Goal: Analysis of dopant clustering in graphene, a novel 2D material.
Data: Dopant coordinates (in nanometers) and sublattice positions
(A or B) -- data from original research.
Methods: Classification using Logistic Regression and
Support Vector Machines, and unsupervised clustering using a personally developed
model implementing Spatial Autocorrelation Analysis.
Outcome: Discovered large-scale segregation of dopant domains in graphene
which led to the discovery of a new mechanism of doping [published in
JACS 136, 1391 (2014)].
The autocorrelation model is able to detect the number of clusters in the system,
unlike logistic regression or SVM where the number of clusters should be pre-specified.
The model is also capable of detecting nonlinear domain boundaries.
The purpose of this study is to analyze the patterns of dopant distribution in graphene, resulting from various doping methods, in order to understand and better control the doping process. Two doping methods were developed: (1) chemical vapor deposition (Sample 1), and (2) reaction with ammonia (Sample 2).
Data consists of dopant coodinates in nanometers, and sublattice positions with regards to graphene's unit cell (A or B). The goal is to detect the clustering of dopants with respect to the sublattice position. Note that in pristine graphene the sublattice positions are equivalent, therefore they are expected to be uniformly occupied by the dopants.

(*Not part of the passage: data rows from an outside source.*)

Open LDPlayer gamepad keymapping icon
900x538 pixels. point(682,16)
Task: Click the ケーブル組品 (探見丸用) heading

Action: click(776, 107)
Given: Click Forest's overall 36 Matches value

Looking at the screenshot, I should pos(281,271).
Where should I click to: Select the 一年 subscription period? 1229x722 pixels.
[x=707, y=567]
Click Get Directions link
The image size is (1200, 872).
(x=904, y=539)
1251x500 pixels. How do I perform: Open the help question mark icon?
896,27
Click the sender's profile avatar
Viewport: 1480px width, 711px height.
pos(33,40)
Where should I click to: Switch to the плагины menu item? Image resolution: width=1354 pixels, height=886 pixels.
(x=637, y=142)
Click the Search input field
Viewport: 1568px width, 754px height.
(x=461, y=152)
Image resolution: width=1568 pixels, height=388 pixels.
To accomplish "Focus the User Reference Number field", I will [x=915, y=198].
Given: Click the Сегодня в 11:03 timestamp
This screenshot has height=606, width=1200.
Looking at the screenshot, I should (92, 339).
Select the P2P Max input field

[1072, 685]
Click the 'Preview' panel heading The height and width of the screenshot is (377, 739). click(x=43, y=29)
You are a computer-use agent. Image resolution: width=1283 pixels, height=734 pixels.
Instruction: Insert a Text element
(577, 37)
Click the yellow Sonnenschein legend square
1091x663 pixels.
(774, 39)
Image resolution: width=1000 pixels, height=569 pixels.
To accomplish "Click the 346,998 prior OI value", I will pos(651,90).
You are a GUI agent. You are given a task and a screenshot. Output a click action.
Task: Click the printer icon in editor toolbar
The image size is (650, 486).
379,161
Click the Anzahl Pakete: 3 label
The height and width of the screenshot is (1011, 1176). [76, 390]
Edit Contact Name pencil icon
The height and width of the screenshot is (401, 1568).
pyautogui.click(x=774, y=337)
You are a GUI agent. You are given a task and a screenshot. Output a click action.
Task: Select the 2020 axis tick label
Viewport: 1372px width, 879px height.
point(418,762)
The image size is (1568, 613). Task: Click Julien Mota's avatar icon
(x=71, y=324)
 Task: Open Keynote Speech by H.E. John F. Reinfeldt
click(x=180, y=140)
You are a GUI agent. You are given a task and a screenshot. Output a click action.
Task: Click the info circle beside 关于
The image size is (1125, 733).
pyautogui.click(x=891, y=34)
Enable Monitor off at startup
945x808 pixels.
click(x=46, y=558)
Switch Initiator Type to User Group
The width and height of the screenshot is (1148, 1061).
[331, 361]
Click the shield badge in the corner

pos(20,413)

# Import required packages
import numpy as np
import pandas as pd
import matplotlib.pyplot as plt
from sklearn.linear_model import LinearRegression
from sklearn.linear_model import LogisticRegression
from sklearn.svm import SVC
# Set the maximum number of rows for displaying tables
pd.options.display.max_rows = 5
sample1 = pd.read_csv('sample1.csv')
sample2 = pd.read_csv('sample2.csv')
sample1
fig, (ax1, ax2) = plt.subplots(1,2)
fig.set_figwidth(10)
# Plot Sample1
gp = sample1.groupby('Sublattice')
gp.get_group('A').plot(x='X', y='Y', style='b^', ax=ax1)
gp.get_group('B').plot(x='X', y='Y', style='rv', ax=ax1)
ax1.set_title('Sample 1')
ax1.set_xlabel('X'); ax1.set_ylabel('Y')
ax1.set_xlim(0,100); ax1.set_ylim(100,0)
ax1.axis('image')
# Plot Sample2
gp = sample2.groupby('Sublattice')
gp.get_group('A').plot(x='X', y='Y', style='b^', ax=ax2)
gp.get_group('B').plot(x='X', y='Y', style='rv', ax=ax2)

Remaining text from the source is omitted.